The legal fight pits German privacy law against the US First Amendment. German courts allow the suppression of a criminal’s name in news accounts once he has paid his debt to society, said Alexander Stopp, the lawyer for the two men, who are now out of prison.

“They should be able to go on and be resocialized, and lead a life without being publicly stigmatized” for their crime, Stopp said. “A criminal has a right to privacy, too, and a right to be left alone.”

Stopp has already pressured German publications to remove the killers’ names from their online coverage. German editors of Wikipedia have scrubbed the names from the German-language version of the article about the victim, Walter Sedlmayr.

Now Stopp, in lawsuits filed in German courts, is demanding that the Wikimedia Foundation — the US organization that runs Wikipedia — do the same with the English-language version of the article. That has free-speech advocates quoting George Orwell.

“He who controls the past, controls the future,” said a bulletin on the case issued on Thursday by the Electronic Frontier Foundation, an online civil liberties group.

Jennifer Granick, a lawyer for the group, said the case “really is about editing history.”

Floyd Abrams, a prominent First Amendment lawyer, said every justice on the US Supreme Court would agree that the Wikipedia article “is easily, comfortably protected by the First Amendment.”

But Germany’s courts have come up with a different balance between the right to privacy and the public’s right to know, he said, and “once you’re in the business of suppressing speech, the quest for more speech to suppress is endless.”

The German law springs from a decision of Germany’s highest court in 1973, said Julian Hoeppner, a lawyer with the Berlin law firm JBB who has represented the Wikimedia Foundation, though not in this case.

Publications generally comply with the law, Hoeppner said, by referring to “the perpetrator — or, Mr. L.” But with such a well-known case, he said, expunging the record “is difficult to accomplish — and, morally speaking, rightly so.”

The court’s goals in the 1973 decision were laudable, he said, but the logic might not be workable in the Internet age, when archival material that was legally published at the time can be called up with a simple Google search. The question of excising names from archives has not yet been resolved by the German courts, he said.

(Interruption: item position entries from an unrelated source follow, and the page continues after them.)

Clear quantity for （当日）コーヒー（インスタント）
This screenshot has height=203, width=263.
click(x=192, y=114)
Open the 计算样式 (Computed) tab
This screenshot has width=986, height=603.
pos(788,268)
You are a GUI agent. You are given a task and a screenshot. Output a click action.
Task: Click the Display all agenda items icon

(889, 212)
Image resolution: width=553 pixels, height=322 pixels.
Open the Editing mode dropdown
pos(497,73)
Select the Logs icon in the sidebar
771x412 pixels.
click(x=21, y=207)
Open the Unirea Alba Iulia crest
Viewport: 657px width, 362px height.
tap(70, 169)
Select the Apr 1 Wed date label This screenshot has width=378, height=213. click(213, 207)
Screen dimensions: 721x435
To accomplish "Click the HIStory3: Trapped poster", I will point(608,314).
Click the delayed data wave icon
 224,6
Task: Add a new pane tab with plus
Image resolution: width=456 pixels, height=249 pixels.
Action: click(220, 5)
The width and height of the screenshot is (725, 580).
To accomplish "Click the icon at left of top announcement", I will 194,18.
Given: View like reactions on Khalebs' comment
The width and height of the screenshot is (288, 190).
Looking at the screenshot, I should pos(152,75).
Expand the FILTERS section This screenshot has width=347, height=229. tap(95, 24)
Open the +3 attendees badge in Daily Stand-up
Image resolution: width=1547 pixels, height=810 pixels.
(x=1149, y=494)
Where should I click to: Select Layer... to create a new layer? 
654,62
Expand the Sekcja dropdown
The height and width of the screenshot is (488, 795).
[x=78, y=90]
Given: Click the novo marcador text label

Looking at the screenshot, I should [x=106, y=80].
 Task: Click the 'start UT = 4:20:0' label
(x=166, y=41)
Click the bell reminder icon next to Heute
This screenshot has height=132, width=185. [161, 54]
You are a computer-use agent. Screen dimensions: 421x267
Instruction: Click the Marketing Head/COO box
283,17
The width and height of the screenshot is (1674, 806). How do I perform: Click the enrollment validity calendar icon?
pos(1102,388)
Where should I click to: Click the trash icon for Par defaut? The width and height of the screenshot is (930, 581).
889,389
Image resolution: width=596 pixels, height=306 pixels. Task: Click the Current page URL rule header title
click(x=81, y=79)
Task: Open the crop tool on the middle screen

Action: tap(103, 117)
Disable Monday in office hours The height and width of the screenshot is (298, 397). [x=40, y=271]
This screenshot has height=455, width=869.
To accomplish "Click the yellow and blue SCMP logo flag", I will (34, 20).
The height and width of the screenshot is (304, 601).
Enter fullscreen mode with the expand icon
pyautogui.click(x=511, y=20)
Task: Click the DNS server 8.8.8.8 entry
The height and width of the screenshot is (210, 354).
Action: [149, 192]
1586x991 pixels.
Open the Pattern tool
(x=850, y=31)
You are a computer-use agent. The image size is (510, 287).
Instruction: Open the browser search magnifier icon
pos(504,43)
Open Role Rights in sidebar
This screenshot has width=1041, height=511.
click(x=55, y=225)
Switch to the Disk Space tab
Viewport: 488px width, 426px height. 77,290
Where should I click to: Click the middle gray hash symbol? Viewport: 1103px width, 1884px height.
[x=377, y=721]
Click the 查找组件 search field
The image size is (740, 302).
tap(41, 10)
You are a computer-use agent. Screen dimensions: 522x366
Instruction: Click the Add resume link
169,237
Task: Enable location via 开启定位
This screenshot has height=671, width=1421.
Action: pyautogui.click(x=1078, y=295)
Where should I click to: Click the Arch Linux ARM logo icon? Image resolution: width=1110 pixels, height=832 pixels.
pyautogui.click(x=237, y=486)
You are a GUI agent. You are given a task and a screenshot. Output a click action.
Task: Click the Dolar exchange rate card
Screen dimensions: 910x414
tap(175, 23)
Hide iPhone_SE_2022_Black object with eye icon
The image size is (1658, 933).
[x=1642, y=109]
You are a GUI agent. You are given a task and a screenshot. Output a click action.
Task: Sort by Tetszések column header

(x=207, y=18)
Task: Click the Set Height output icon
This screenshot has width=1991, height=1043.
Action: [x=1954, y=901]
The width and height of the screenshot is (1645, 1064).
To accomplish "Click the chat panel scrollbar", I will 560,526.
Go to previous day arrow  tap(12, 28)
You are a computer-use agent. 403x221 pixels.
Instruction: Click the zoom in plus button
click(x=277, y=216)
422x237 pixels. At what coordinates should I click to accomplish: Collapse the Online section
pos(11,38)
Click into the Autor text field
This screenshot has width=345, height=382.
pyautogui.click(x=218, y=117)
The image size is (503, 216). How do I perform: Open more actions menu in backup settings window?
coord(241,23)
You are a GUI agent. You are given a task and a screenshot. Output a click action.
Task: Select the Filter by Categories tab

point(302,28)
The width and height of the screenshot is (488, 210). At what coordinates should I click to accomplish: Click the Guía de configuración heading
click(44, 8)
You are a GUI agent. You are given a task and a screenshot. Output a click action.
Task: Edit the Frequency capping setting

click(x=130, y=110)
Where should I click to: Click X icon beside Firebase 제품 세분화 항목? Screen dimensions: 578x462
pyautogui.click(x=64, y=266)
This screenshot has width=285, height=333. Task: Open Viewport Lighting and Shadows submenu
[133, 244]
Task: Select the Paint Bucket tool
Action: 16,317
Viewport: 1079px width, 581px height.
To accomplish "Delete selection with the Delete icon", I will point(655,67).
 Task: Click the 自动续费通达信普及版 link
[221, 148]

Collisions in court involving free speech, the Internet and differing national laws are not new. In 2000, French courts fined Yahoo and ordered it to block access to auctions of Nazi memorabilia. The company fought the ruling in US courts, which upheld Yahoo on First Amendment grounds, but that decision was later overturned on jurisdictional grounds by the federal appeals court in San Francisco. Yahoo removed the auctions.

Michael Godwin, general counsel of the Wikimedia Foundation, a nonprofit organization in San Francisco, said the foundation “doesn’t edit content at all, unless we get a court order from a court of competent jurisdiction.”

The online encyclopedia is written and edited by armies of independent volunteers, and “if our German editors have chosen to remove the names of the murderers from their article on Walter Sedlmayr, we support them in that choice,” said Godwin, adding: “The English-language editors have chosen to include the names of the killers, and we support them in that choice.”